Upon talking with a couple of my colleagues it was suggested that we may need to check into defective remanufactured alternators. I may agree that some of the alternators may have been defective but not as many as I was sampling for the report. With the particular industry we are in, it is common to make cuts to the maintenance department by hiring inexpensive help with lack of automotive repair experience. I have identified where poor performing charging systems place undue stress on the alternator causing premature failure.
Charging system performance
It is a good idea to check your alternators performing by 1) checking for excessive resistance in the charging system circuits that would decrease current flow and affect charging system performance; 2) cleaning connections and making sure they have good contact to improve charging system performance. This step would help resolve resistance issues.
For an example I will refer to the diagram above when talking about performing voltage drop tests. A lot of Automotive Repair Technicians are not familiar with the voltage drop test and get a little confused when shown the test because the digital multi meter is usually hooked on the same side of the circuit, either insulated or ground. For example if we hold the black probe on the negative battery terminal (3 in Diagram) and the positive probe of the DMM on ground (4 on diagram). This would confuse some Technicians because there wouldn’t be a voltage reading. Technically there should not be a voltage reading. When performing these tests you want the DMM on the lowest voltage scale. At this point you want to place this circuit in an operating condition by starting the vehicle. Upon the vehicle running you want to capture the reading while the engine is running for the first few seconds while the alternator is putting out a high current to start charging the battery. If there is resistance in the circuit some of the current will not flow as a result showing a voltage on the DMM.
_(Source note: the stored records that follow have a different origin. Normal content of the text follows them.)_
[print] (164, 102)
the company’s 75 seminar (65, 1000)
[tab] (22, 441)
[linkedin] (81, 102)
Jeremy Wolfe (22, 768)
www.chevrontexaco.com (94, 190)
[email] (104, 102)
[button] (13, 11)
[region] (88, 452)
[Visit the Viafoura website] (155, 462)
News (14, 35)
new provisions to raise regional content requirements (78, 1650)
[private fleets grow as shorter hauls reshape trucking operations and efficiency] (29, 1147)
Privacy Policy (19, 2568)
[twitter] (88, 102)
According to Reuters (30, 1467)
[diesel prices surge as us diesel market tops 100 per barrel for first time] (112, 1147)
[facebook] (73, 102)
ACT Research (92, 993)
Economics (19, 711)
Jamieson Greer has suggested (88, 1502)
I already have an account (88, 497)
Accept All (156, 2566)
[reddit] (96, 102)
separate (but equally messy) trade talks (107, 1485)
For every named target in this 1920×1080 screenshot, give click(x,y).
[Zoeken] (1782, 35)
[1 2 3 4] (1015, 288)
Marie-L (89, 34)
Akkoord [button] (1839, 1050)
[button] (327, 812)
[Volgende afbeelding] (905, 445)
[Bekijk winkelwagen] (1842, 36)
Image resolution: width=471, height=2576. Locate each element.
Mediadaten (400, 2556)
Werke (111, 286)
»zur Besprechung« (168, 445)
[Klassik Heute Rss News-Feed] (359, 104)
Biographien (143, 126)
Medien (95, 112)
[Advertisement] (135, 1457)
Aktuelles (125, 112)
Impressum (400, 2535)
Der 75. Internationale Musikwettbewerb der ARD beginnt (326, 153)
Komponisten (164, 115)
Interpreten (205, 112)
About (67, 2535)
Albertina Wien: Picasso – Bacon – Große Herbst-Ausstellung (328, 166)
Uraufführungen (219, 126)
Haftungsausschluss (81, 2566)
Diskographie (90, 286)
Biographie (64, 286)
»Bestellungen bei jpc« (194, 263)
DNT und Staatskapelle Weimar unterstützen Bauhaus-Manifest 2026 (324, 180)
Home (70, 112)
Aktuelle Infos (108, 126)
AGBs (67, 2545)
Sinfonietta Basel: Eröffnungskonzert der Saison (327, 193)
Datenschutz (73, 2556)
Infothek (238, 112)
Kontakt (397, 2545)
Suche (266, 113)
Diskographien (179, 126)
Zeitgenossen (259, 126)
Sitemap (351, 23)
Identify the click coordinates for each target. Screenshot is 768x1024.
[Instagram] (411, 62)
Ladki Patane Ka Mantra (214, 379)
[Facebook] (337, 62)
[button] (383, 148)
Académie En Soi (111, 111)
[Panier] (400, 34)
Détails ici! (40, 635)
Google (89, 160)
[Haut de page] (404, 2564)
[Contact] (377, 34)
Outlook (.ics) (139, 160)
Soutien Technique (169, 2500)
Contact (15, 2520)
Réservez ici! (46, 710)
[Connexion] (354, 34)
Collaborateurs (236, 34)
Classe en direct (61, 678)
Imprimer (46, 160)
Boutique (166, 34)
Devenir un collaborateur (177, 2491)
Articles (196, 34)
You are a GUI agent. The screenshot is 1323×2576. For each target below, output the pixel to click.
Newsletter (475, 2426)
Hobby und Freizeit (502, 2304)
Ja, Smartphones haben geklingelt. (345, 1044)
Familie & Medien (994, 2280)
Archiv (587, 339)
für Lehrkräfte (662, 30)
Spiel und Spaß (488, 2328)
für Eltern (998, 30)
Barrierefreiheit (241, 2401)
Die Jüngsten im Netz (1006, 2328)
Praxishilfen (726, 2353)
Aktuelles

For the ground circuit you should not have more than .2 volts or 200 millivolts. This would be pretty much for all circuits in the charging system. With such voltage drops you will see a lack of performance in your charging system. Depending on some voltage drops, the charging system will try to compensate causing the alternator to put out 15 or more volts while only getting 13 volts at the battery and to power stuff in the vehicle, hence poor efficiency. And the alternator is working so hard at that higher voltage that the alternator will prematurely fail. Therefore when replacing an alternator or regulator that has failed I would recommend:
- Checking voltage drop on the insulated supply circuit, ground circuit and insulated circuit to the regulator.
- Clean and tighten connections to reduce voltage drop.
- Check field voltage specs and determine if alternator current flow is in sync with the field terminal voltages.
In most newer vehicles today you may find that they don’t have regulators. Car and van manufacture’s are using the vehicles ECM to control the alternators charging output. This means that engine, body and chassis grounds are more important than ever. Make sure you have good grounds and that connections are clean and tight. With proper maintenance you should have a long lasting and efficient charging system.